Downstate in Los Angeles, voters also sounded off on public safety concerns, with a plurality supporting Rick Caruso, a billionaire former Republican who ran on a platform of reducing crime and homelessness in the city. The mayor's race is headed to a runoff in November.

Boudin had been the target of a multimillion-dollar recall campaign by residents who say San Francisco has become an increasingly unsafe place to live.

With 80% of the estimated votes counted in the liberal enclave, 60% of ballots were to remove Boudin from office, while 40% voted no, according to Edison Research, which projected the recall.

Many recall backers were Democrats in a city where Republicans are a distinct minority. But the election has ramifications beyond San Francisco, with national polls showing Americans increasingly worried about violent crime.

Republicans hope to seize on that anxiety in their bid to assume control of the U.S. Congress in the November midterm elections. Republican-backed ads are already running in states such as North Carolina and Wisconsin addressing fears of rising crime.

The concerns in San Francisco and Los Angeles resemble those in other large cities in the United States, where gun violence spiked during the COVID-19 pandemic.

Speaking to reporters on Wednesday, President Joe Biden addressed the California results, saying cities should use federal funds to put more officers on the streets.

“The voters sent a clear message last night. Both parties have to step up and do something about crime as well as gun violence,” he said.

Biden, a Democrat, called on states and localities to spend billions of dollars allocated “to hire police officers and reform the police departments. Very few have done it. In addition to that, I sent Congress a request for $300 million in this year's budget to deal with hiring costs.”

Boudin was elected district attorney in San Francisco in 2019 promising to institute criminal justice reforms designed to keep low-level offenders from jail and spare juveniles from facing long prison terms.

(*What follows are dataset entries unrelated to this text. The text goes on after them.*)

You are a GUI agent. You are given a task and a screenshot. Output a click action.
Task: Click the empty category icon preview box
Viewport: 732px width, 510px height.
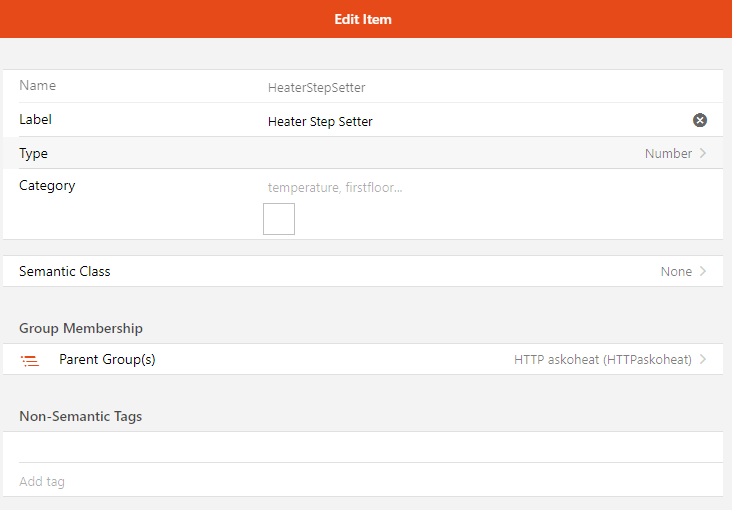279,219
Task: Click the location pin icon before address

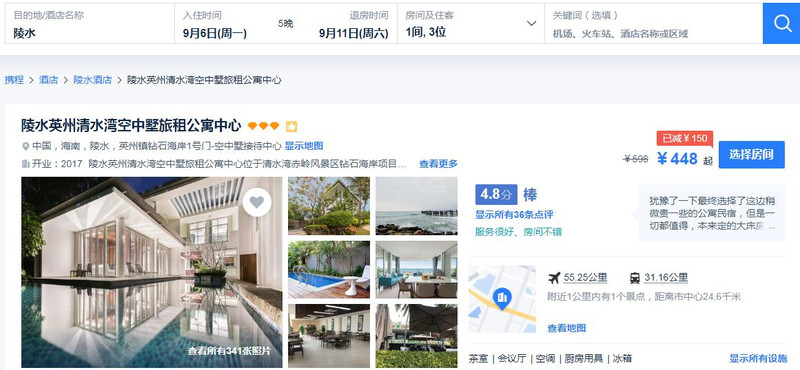Action: 26,146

His critics blame those policies for an uptick in murders, shootings and property crimes, as well as an increase in hate crimes against Asian Americans and pervasive open-air drug markets.

His defenders say the spike was a function of the pandemic and note that crime is reverting to levels that existed beforehand. They contend the city’s swelling homeless population has distorted some residents’ perceptions of security.

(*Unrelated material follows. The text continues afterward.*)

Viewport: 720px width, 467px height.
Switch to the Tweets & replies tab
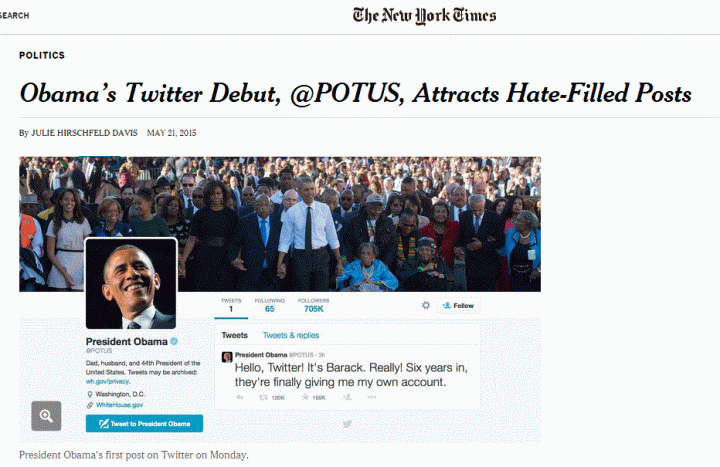291,335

The recall effort is San Francisco's second this year. In February, voters ousted three members of the city's school board over policies that some voters thought were too progressive.

Mayor London Breed, a Democrat, will choose Boudin's replacement.

In Los Angeles, Caruso, a Republican-turned-Democrat who pumped more than $30 million of his own money into his campaign, was leading Democrat Karen Bass, a top progressive in Congress, with 42% of the vote to 37% with 58.5% of votes counted. They will face each other in a runoff election in November, Edison projected.

A poll conducted May 24-31 by the University of California, Berkeley and the Los Angeles Times found that homelessness and crime topped voters' concerns in the mayoral election over issues such as jobs and education.

In the primary for California governor, Democratic incumbent Gavin Newsom was easily leading the field with 56.3% of the vote with 57% of the votes counted.